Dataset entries

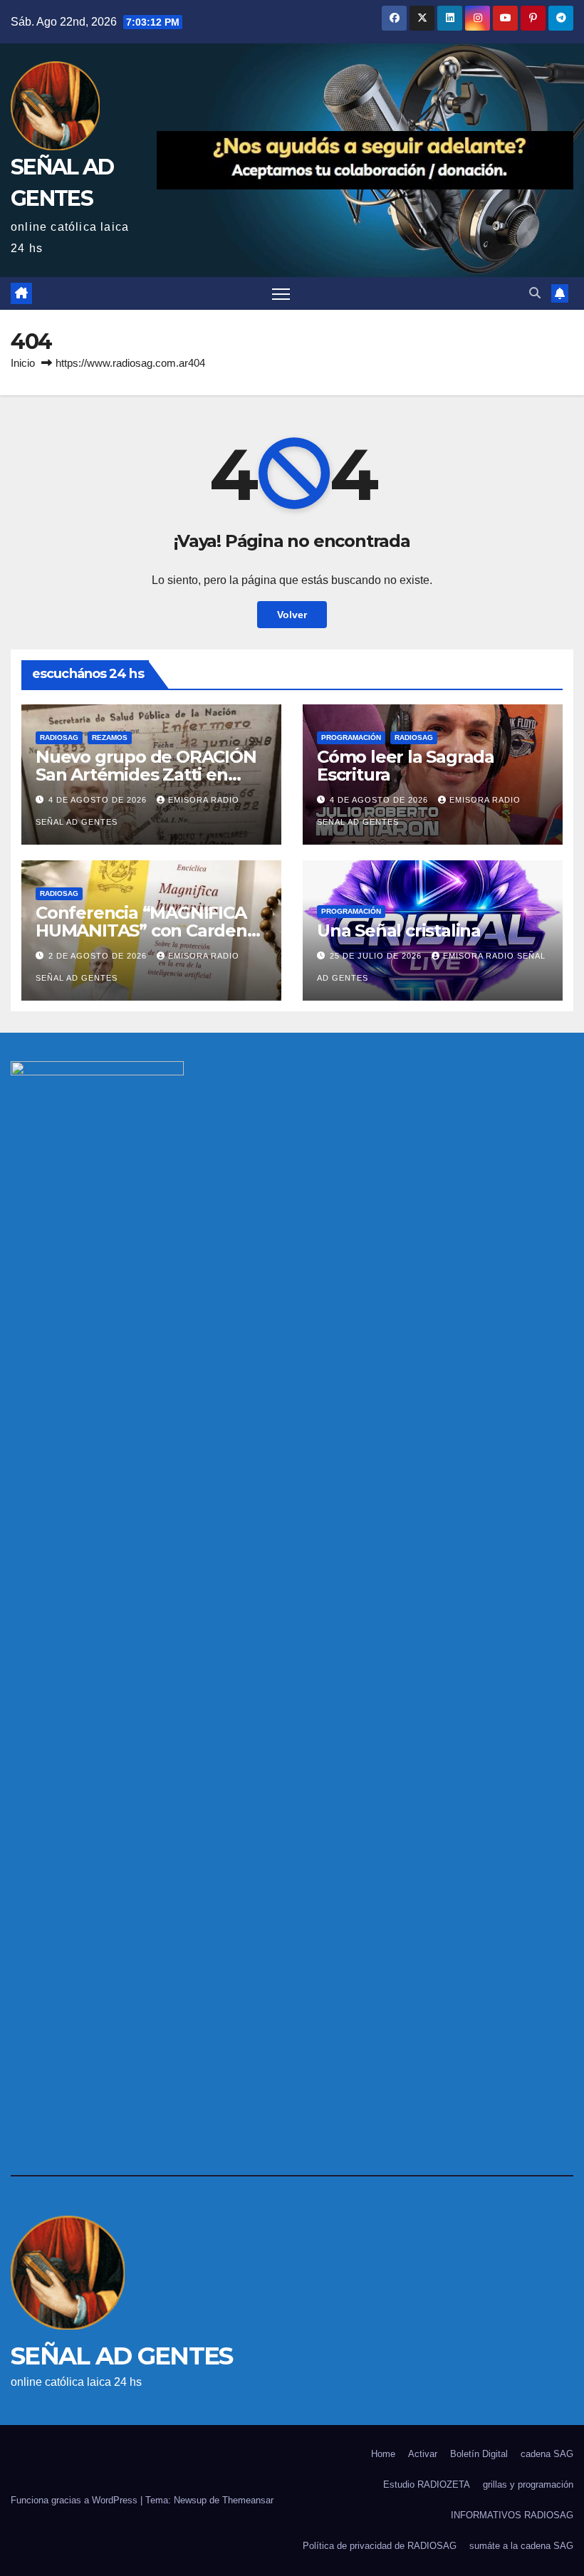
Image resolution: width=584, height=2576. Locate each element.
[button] (535, 293)
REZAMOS (109, 737)
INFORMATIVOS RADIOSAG (512, 2515)
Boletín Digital (479, 2454)
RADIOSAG (59, 737)
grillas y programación (528, 2484)
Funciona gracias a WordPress (75, 2500)
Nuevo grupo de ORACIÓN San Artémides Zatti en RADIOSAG (146, 774)
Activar (422, 2454)
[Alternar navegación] (281, 294)
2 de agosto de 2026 (99, 955)
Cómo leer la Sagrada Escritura (405, 765)
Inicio (23, 363)
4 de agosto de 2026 (99, 800)
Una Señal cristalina (399, 930)
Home (383, 2454)
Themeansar (247, 2500)
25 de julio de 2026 (377, 955)
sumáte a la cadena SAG (521, 2545)
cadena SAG (547, 2454)
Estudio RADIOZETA (426, 2484)
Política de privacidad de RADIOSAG (380, 2545)
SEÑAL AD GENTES (122, 2356)
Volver (292, 614)
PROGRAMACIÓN (351, 737)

• **WHAT TO PRODUCE**
From the line containing "Themeansar (247, 2500)" to the last line of the data above, copy each line exactly and add nothing.

• **OUTPUT FOR THIS TASK**
Themeansar (247, 2500)
25 de julio de 2026 (377, 955)
sumáte a la cadena SAG (521, 2545)
cadena SAG (547, 2454)
Estudio RADIOZETA (426, 2484)
Política de privacidad de RADIOSAG (380, 2545)
SEÑAL AD GENTES (122, 2356)
Volver (292, 614)
PROGRAMACIÓN (351, 737)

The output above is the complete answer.